Exercise objective:
Go through the listing and pick out each line with the word "Choose" in it.

Supplied material:
*** Block opens ***
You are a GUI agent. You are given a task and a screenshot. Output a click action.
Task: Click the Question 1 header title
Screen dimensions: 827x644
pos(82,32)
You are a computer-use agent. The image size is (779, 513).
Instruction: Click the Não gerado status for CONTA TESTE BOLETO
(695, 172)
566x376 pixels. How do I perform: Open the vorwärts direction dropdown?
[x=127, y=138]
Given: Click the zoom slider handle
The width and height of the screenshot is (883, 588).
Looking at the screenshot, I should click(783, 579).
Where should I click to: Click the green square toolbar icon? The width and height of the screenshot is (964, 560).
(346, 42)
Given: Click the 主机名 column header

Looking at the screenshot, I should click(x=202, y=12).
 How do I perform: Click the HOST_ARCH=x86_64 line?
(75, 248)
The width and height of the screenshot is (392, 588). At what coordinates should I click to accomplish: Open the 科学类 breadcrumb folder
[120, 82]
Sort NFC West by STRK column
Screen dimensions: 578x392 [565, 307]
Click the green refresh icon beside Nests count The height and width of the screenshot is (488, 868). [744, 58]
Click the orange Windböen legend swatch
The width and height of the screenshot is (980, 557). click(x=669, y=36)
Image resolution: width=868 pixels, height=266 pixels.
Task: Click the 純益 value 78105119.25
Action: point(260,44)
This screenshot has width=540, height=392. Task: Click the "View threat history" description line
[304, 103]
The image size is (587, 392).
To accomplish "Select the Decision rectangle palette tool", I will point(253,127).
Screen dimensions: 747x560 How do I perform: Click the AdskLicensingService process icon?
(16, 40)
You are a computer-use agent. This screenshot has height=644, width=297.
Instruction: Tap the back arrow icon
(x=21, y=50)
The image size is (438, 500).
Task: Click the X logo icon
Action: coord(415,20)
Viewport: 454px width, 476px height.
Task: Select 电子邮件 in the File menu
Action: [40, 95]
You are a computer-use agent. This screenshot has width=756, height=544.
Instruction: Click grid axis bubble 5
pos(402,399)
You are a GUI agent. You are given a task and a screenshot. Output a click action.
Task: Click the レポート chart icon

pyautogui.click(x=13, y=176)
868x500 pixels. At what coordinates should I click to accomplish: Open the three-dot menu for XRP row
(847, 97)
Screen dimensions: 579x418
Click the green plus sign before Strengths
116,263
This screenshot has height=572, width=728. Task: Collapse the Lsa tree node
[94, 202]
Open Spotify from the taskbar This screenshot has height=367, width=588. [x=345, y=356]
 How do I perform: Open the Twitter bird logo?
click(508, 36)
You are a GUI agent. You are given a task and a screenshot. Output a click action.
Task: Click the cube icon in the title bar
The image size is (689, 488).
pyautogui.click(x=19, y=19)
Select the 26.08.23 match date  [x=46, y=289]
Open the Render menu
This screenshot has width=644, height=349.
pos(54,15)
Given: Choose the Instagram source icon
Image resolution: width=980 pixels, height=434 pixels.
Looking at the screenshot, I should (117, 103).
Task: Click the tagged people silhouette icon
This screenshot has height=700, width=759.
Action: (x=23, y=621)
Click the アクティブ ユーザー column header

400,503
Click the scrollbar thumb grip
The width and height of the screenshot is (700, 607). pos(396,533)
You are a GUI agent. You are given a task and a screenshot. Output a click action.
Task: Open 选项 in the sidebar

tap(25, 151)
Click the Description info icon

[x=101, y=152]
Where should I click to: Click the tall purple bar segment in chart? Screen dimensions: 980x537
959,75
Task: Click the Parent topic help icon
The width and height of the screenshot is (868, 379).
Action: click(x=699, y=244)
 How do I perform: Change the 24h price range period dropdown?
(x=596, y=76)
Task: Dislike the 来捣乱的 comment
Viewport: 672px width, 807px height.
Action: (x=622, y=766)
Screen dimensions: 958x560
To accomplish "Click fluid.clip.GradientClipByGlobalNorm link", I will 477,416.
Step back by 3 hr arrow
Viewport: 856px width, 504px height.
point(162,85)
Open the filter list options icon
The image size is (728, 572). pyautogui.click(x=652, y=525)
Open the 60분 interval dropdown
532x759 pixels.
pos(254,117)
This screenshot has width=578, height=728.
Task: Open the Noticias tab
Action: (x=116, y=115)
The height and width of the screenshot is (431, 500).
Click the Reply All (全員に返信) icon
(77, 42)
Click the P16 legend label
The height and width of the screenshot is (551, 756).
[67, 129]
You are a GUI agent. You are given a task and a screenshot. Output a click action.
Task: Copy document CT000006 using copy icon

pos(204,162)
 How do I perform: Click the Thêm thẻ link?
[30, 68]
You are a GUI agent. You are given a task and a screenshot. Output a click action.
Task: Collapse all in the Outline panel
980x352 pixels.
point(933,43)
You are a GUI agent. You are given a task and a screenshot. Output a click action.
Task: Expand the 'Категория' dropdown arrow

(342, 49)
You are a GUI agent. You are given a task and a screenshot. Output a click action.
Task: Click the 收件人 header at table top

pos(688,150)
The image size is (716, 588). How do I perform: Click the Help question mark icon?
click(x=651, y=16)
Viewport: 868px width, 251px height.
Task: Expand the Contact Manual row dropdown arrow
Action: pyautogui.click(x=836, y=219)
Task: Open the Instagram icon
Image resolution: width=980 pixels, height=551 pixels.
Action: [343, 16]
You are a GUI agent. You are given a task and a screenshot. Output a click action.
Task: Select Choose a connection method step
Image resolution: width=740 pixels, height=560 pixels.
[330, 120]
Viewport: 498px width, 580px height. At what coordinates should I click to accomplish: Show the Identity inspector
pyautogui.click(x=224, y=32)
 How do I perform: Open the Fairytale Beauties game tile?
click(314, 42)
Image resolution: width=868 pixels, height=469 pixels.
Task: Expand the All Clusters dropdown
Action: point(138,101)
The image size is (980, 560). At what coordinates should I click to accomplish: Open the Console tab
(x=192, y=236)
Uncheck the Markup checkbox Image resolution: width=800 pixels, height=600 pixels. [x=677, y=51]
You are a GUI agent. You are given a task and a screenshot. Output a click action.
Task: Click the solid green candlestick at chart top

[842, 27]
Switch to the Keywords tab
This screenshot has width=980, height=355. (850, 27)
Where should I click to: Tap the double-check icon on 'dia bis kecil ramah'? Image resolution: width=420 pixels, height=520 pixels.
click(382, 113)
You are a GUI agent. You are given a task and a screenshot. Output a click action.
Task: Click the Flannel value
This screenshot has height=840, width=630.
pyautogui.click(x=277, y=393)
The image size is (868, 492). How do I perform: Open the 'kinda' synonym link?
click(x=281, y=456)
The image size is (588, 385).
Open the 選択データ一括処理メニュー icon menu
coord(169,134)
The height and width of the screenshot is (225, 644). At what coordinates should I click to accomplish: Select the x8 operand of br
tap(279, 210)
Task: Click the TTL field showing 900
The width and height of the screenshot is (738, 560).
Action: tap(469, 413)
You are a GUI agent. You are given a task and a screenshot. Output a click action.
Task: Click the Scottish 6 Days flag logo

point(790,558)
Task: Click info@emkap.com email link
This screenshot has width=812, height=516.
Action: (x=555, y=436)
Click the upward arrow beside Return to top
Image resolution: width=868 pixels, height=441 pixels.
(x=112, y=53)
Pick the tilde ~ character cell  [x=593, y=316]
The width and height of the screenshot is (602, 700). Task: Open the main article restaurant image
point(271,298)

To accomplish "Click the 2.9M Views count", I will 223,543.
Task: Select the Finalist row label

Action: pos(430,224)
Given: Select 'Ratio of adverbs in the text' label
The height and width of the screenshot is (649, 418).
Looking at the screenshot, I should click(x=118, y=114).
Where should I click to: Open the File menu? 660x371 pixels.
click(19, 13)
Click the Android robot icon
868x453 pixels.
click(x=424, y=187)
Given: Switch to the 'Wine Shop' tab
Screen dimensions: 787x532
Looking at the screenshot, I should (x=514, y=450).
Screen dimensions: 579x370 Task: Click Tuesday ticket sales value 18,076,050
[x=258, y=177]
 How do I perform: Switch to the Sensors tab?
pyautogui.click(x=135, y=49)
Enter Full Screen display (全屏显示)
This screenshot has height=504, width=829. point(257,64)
*** Block closes ***
Exercise result:
Given: Choose the Instagram source icon
Task: Select Choose a connection method step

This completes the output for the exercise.